● **PROBLEM**:
Under this line are the records; repeat exactly the lines starting at the one containing "Click the 23.05€ discounted gilet price" and ending at the one containing "The width and height of the screenshot is (566, 353).", omitting pictures.

● **DATA SHOWN**:
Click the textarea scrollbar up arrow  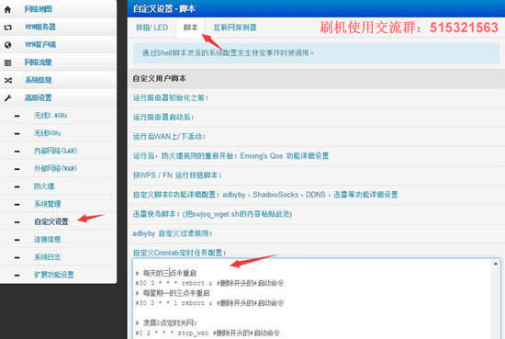496,264
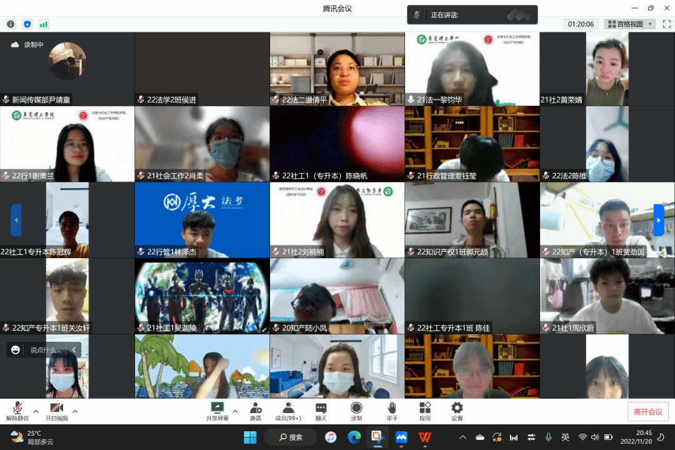Enter fullscreen using top-right icon
Image resolution: width=675 pixels, height=450 pixels.
(x=666, y=24)
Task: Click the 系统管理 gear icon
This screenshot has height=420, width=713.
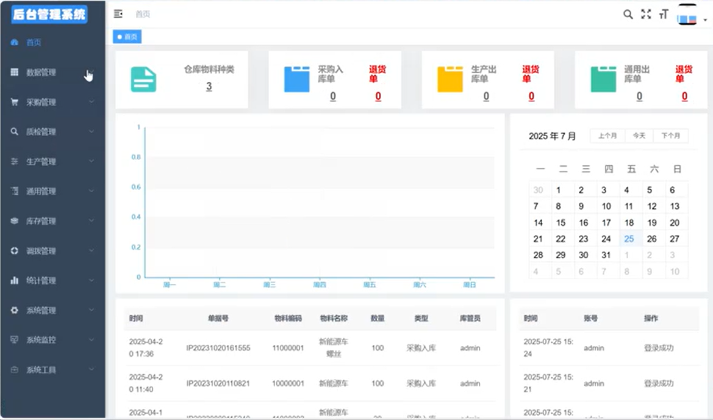Action: coord(14,311)
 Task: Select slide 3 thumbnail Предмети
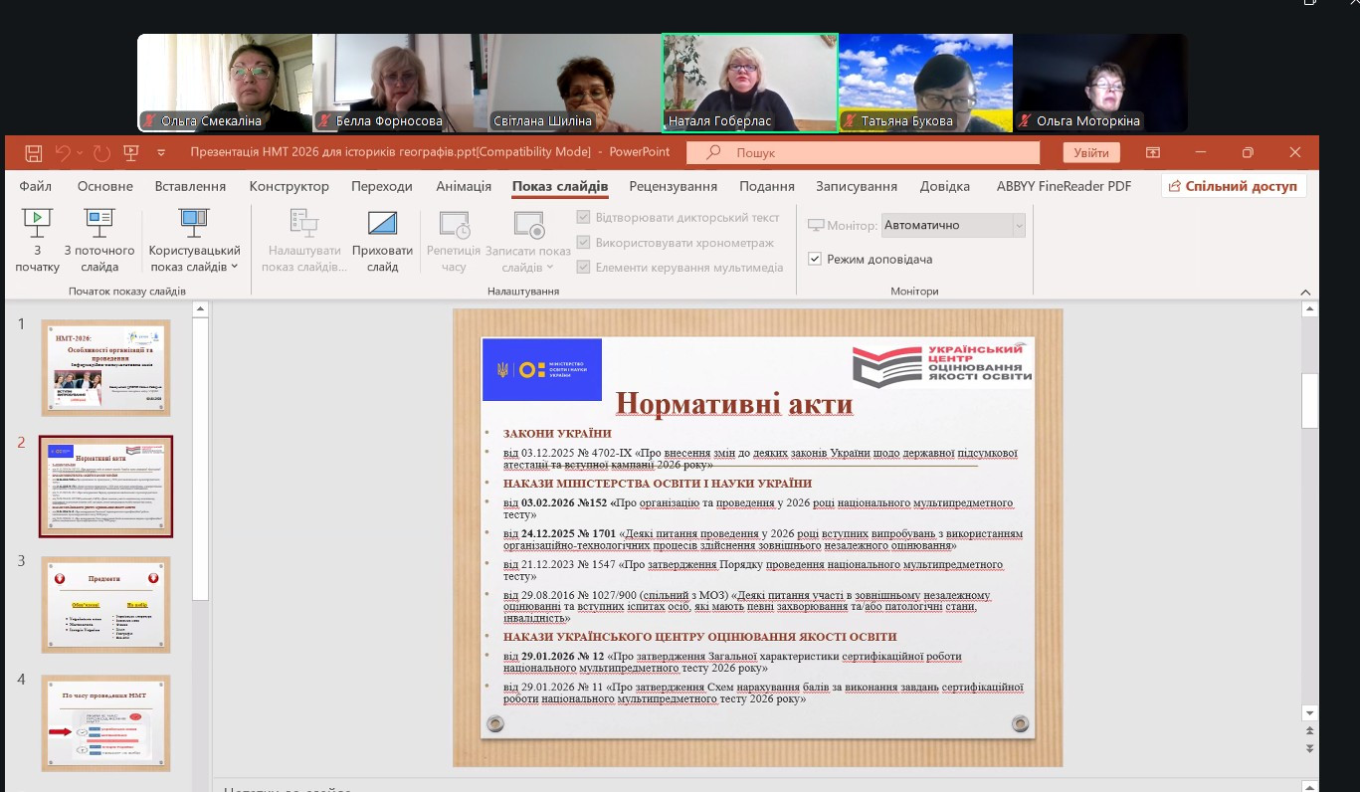point(105,604)
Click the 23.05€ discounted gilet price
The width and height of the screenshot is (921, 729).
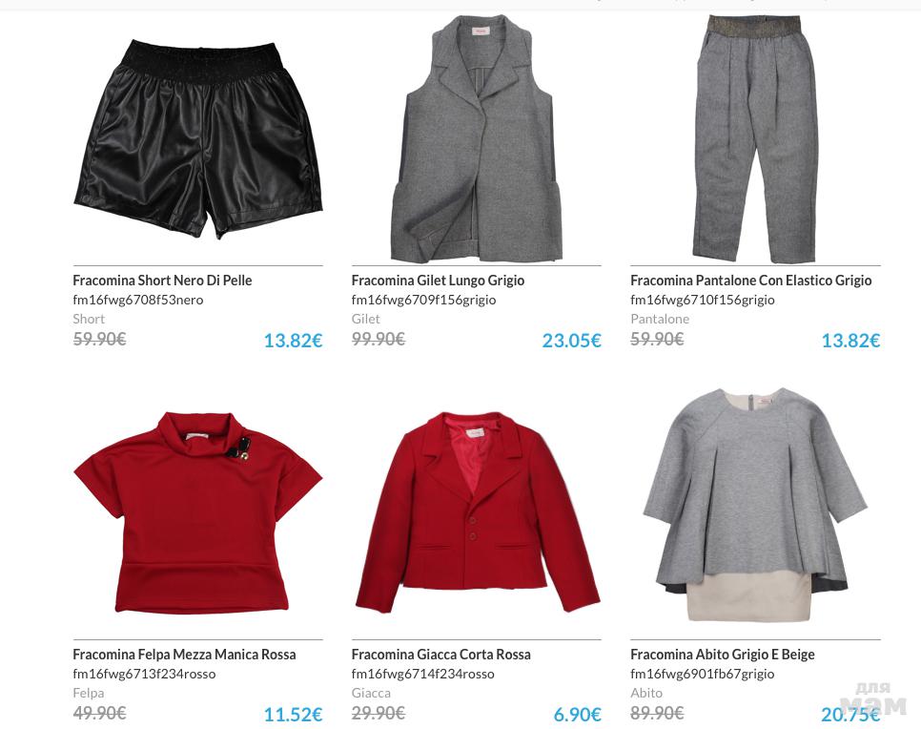(x=571, y=341)
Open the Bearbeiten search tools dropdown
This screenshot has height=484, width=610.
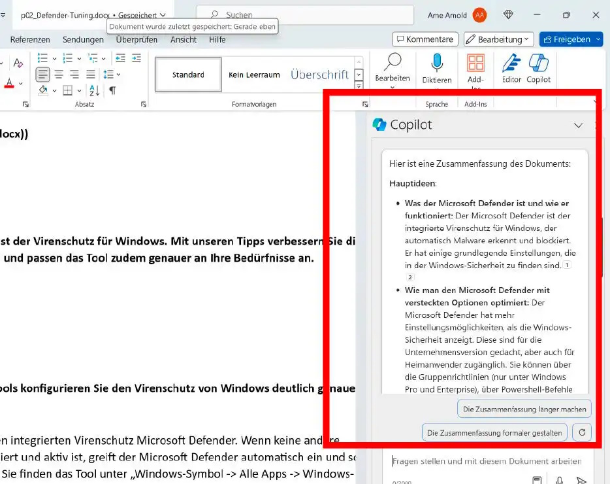(x=393, y=68)
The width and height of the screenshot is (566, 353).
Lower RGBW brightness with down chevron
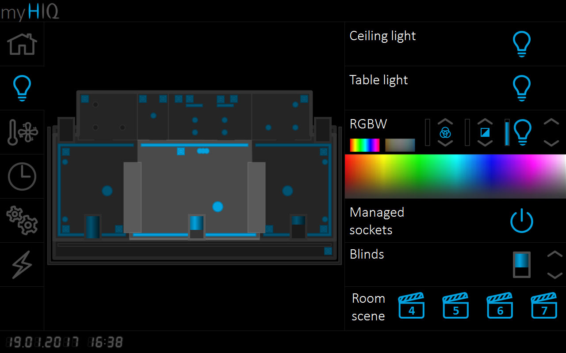pyautogui.click(x=551, y=143)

● **EXERCISE RESULT**:
Click the 23.05€ discounted gilet price
The width and height of the screenshot is (921, 729).
(x=571, y=341)
Open the Bearbeiten search tools dropdown
This screenshot has height=484, width=610.
(x=393, y=68)
The width and height of the screenshot is (566, 353).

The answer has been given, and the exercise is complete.